Zuckerberg’s Full-Page Newspaper Ads On Facebook Data Scandal: ‘We Expect There Are Others’

Zuckerberg’s Full-Page Newspaper Ads On Facebook Data Scandal: ‘We Expect There Are Others’

Facebook and its CEO Mark Zuckerberg seem increasingly worried about the fallout of the Cambridge Analytica data-scraping scandal, which has put a renewed focus on the terrifying amount of info it has accumulated on its users, and specifically how doling all that information out to third parties for profit is its real business model. The company’s stock has fallen 13 per cent, even as it’s launched a PR offensive including a series of rare Zuckerberg interview on CNN and elsewhere.

Still, it’s somewhat surprising to see Facebook begging for forgiveness with full-page ads in major newspapers. That’s what it did on Sunday in the New York Times, Washington Post, and Wall Street Journal in the US as well as seven British newspapers, per the Verge.
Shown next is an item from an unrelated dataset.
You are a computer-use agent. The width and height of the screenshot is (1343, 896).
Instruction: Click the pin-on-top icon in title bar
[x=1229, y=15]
In what is probably one of the more accurate statements to come from the company, Zuckerberg wrote, “We have a responsibility to protect your information. If we can’t, we don’t deserve it.”

The rest of the statement is a good bit more questionable. Zuckerberg explicitly avoided any mention of the increasingly toxic name “Cambridge Analytica,” focusing instead on the “quiz app built by a university researcher” that they partnered with to gain the information. While he apologised for letting an app run off with the data of (allegedly) 50 million users in the first place, and said that an investigation into every other app that had the same permissions is ongoing, this quote in particular is not very reassuring:

We expect there are others. And when we find them, we will ban them and tell everyone affected.
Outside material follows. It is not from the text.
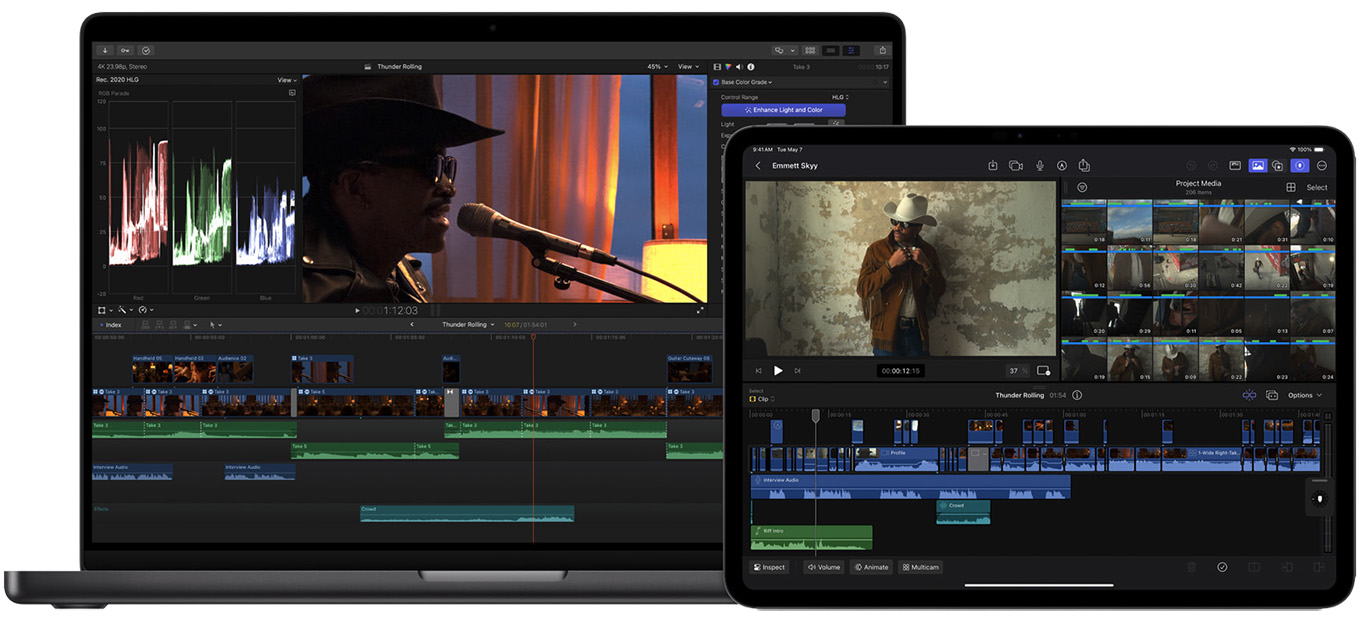Click the microphone voiceover icon on iPad
1360x618 pixels.
click(x=1039, y=166)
Thank you for believing in this community. I promise to do better for you.

This is somewhat of a shift in tone from his Facebook posts or CNN and Wired interviews, where Zuckerberg said that the company wasn’t sure whether there could be other Cambridge Analytica-style situations out there, and suggests that the company has already stumbled across evidence indicating other incidents are probable. In other words: Uh oh. While Facebook may indeed be able to weather this storm in isolation, it’s an open question whether knowledge the company has already handed off such huge troves of user data has exhausted the public’s outrage reserves or revelations of additional prior incidents would make people angrier and angrier.

It’s not the first time in very recent memory that Facebook and crew have tried to rent some credibility by landing ads in the pages of major newspapers. The company recently took out other ads in Mexican papers warning about “fake news” before the country’s elections later this year.